In a low voice, made the more impressive by its gentleness, the Count spoke:

“Forgive my vehemence—my insistence. I must employ every means at hand. I have not told you all; I have not told you the full depth of my despair. With the Princess Marie Louise is my little daughter—my only child. The child of my love—my pride, my only reward in this world—the child of my beloved wife! Here is a letter of hers, written but a few weeks before the awful events. A letter full of love and happiness—she did not then dream of the fearful days that were to come! When I left Holstein to follow my prince to a new and promising life, I had the plighted word of a beautiful girl to join me whenever I called her. In time my beloved came to me. We lived in a strange country, among strange people and stranger gods; but we lived in joy and love, making a heaven for us in this new land! When, after some years, our child came, our lovely little girl, my dear wife had heart and love for us both. She brought up this child of our affection, the only child God gave us, as only love can! Her own goodness is reproduced in the child—her beauty of heart and mind, her loving ways—all live again in her daughter! Five years ago she—died, leaving our child to my care. And now, here I am, a man with one foot in the grave—feeble and useless—thousands of miles away from my child—her child. My God! what——”

The old diplomat’s head fell upon his arms, amongst his papers, his shoulders heaving with his inarticulate sobbings. His hand had grasped a photograph from among the scattered documents and he was convulsively caressing it. Raising his head he looked at it with an agonized look and murmured brokenly, “Mein Kindchen—Mein Kindchen.”

It was more than Morton could bear. His lethargy dropped from him; the spell was broken, his energy returned. A second time he had been shown the hideousness of life. He knew not what to say. Then through his thoughts came the words of his own father’s cable: “Am not very well, better hurry, boy!” It was impossible for him to engage in what, after all, was but a romantic adventure.

What right had this old scion of a decayed aristocracy to appeal to him—to him, who had duties of his own, just as urgent, to perform? What right had anybody to tell him these hideous things, that grip the mind and distress the heart? What was this young woman or this princess to him that he should wait a moment before deciding? A refusal, prompt and emphatic—surely that was the only proper answer to make! Was the old man acting in good faith or was he, perhaps, staging this whole business, in order to entangle him into a foolhardy enterprise! What would his father say? What would mother think? What would his little sister—ah! his little sister, a girl like this girl! His throat felt dry and contracted, as if a cord had been tightened about his neck.

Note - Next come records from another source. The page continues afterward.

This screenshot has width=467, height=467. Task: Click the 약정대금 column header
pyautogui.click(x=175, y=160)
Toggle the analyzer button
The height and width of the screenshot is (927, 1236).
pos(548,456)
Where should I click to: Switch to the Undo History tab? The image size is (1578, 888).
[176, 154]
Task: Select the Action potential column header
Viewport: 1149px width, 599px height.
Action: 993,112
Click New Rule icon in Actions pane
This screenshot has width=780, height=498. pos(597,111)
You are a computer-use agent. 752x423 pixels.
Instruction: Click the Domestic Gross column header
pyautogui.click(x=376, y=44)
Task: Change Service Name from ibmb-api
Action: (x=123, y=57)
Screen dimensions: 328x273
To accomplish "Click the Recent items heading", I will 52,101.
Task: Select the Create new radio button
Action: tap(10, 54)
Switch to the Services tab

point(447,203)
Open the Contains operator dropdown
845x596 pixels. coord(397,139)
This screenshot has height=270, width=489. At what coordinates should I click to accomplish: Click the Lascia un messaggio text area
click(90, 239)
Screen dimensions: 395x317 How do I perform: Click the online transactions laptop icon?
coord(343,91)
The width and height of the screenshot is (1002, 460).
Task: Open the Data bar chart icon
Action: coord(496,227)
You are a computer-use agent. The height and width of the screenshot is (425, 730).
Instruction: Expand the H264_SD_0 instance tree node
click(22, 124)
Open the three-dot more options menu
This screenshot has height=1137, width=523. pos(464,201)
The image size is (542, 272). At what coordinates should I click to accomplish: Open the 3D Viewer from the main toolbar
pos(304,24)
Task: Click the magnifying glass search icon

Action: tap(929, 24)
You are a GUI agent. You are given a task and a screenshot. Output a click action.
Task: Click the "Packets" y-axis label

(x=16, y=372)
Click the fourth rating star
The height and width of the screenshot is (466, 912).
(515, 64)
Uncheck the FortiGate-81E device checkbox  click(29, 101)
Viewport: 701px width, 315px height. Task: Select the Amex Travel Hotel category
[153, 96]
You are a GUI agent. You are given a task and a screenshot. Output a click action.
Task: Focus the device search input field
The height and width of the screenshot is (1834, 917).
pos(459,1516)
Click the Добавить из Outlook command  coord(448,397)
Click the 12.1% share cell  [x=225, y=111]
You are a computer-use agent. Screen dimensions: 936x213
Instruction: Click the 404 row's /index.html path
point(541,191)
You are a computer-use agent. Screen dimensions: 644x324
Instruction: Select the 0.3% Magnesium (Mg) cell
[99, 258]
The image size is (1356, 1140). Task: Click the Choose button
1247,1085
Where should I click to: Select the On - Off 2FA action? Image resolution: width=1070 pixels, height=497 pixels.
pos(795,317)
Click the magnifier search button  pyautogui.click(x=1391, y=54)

Good God! And if he declined—would he ever get rid of the awful thought that these girls might have been helped—and he had failed them? Could he ever look any woman in the face without thinking of the fate of these two gently reared women? A cold perspiration beaded his forehead and face. With an effort he rose from his seat and strode toward the old man, who sat now staring before him with glassy eyes.

All this had taken but a few moments, a few heart beats of agony and resentment.

The proposition was absurd—unheard of! He had better leave this raving lunatic alone—tell him most emphatically that he refused. At that moment his eye caught sight of the photograph on the desk. In the benumbed state of his mind he unconsciously looked and made out some writing across the lower part of the card——

“Meinem lieben Papa als Gruss. Seine Helène.”

Immediately before his agitated mind there rose the vision of Bonn, and the old days of his “Burschenschaft.” The happy voices and songs of his student years came back to him and with them the poetry of the German sentimentalist—the lovely sunshine and the cheer of youth.